Dentro de este extenso mundo de Linux, siempre he escuchado hablar de debian. Una de las cosas más resaltantes que llegué a escuchar es que debian era elitista entre otras muchas más opiniones. Este hecho me llevó a sentir un poco de temor para usar esta distribución. Sin embargo, me decidí a usarla y cuando lo hice logró cautivarme.

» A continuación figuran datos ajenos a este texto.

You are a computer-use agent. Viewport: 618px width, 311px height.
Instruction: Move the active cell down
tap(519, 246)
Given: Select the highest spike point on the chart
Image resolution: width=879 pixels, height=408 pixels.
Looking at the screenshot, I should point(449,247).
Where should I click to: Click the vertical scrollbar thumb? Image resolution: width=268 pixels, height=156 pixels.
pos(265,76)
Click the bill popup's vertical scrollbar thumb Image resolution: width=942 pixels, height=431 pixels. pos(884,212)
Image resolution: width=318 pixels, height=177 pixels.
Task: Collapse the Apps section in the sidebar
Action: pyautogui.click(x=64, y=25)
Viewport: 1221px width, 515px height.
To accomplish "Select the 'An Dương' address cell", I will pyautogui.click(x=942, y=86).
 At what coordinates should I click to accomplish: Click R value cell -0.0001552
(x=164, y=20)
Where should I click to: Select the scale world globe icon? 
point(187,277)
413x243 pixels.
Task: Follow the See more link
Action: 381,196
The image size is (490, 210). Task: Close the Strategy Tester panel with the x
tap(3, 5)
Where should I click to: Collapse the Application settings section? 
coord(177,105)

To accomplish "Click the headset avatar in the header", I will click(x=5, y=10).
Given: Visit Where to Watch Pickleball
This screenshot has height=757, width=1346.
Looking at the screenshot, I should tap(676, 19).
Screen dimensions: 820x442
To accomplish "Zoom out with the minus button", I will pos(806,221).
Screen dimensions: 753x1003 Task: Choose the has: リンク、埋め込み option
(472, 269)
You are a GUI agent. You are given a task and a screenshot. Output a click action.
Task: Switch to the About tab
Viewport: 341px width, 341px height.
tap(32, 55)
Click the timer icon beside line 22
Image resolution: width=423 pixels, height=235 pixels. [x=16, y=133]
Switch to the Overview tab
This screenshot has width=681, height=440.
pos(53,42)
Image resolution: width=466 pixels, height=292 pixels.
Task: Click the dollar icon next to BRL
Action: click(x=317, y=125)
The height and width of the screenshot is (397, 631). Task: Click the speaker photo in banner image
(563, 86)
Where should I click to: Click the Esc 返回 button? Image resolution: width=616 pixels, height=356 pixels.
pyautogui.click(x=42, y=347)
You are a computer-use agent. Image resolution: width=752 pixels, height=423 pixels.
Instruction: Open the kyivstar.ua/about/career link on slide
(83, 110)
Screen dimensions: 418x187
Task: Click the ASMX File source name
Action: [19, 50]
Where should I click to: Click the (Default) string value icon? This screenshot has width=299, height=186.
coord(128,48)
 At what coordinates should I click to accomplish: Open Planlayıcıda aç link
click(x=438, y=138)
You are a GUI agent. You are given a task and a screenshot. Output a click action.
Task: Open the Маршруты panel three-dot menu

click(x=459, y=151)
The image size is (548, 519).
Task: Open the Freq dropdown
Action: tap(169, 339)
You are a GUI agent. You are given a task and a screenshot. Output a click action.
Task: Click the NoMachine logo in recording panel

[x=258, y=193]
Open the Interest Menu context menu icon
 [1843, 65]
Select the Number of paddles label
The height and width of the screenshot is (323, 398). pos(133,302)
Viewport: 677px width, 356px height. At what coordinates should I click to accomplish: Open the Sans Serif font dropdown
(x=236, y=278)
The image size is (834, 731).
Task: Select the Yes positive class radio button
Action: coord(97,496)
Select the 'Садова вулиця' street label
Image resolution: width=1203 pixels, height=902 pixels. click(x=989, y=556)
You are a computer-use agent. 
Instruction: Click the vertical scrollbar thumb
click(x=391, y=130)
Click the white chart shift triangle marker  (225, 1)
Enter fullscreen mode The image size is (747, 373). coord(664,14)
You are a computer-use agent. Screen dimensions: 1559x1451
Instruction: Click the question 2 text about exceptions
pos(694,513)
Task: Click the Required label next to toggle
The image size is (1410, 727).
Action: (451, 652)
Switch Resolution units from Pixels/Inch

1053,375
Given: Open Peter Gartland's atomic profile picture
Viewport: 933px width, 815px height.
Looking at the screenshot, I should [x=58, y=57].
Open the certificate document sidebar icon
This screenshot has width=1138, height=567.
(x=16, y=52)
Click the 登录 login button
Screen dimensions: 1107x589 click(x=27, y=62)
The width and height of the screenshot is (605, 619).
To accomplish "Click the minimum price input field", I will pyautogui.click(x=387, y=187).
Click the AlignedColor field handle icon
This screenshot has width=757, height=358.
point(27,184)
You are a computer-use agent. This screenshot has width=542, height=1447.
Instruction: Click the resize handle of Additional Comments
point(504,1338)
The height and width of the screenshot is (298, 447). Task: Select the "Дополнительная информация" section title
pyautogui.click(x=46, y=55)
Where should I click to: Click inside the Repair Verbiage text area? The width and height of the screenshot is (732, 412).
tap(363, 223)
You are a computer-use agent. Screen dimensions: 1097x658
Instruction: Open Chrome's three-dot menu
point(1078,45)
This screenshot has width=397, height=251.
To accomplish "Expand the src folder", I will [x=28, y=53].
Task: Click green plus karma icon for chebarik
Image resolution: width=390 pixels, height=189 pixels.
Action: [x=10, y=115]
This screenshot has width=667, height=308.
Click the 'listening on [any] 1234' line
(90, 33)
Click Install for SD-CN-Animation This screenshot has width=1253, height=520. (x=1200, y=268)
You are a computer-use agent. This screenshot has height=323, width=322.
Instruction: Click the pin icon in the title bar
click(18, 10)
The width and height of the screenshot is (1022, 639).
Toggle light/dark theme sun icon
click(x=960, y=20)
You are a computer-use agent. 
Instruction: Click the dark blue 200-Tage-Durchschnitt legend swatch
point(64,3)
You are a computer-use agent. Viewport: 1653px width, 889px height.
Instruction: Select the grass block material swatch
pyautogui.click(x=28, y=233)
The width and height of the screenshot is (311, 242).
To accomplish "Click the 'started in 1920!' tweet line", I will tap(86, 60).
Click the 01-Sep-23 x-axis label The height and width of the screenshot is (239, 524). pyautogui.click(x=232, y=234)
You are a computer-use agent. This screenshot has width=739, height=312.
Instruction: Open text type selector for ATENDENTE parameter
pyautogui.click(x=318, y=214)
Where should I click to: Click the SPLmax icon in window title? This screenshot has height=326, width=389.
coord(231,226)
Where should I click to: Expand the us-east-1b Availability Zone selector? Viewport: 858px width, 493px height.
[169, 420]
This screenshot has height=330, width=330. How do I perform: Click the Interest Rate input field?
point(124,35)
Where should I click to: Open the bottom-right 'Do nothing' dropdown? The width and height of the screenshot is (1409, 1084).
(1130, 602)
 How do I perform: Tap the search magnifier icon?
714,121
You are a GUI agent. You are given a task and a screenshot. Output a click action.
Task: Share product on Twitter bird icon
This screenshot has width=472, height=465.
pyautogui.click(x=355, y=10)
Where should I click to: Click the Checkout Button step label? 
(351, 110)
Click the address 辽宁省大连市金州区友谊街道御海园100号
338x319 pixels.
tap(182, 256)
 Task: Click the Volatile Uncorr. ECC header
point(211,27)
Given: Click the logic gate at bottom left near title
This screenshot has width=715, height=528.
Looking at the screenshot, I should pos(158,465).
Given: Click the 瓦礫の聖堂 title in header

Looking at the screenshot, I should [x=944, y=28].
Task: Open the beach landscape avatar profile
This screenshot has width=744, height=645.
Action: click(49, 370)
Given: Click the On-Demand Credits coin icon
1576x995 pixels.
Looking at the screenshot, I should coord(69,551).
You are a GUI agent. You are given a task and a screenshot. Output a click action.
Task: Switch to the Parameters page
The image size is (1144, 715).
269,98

Es muy fácil desmentir tantas cosas que se hablan de debian, cosas no positivas para ser más exacto, y algo que lo define y caracteriza, es el hecho de que es como una forma de vivir. Creo que esta es la razón fundamental del comportamiento que caracteriza a un usuario debian con respecto a otros usuarios (en el sentido bueno de la frase, es decir, sin caer en ningún fanatismo). Tengo un amigo que siempre confía en las versiones estables de debian, él cree en el proyecto como tal, él sabe que hay cientos de personas detrás de cada paquete buscando la mejor calidad posible, también estoy seguro que habemos muchos en su condición y eso es un logro muy importante de esta comunidad llamada debian.
Puedo también citar una frase de Héctor Colina: “ Cuando los cachos no son cachos si no… flores” y estoy muy de acuerdo, porque todo lo que a mi me parecía ser incómodo en debian antes de usarlo, en realidad son bondades como tal.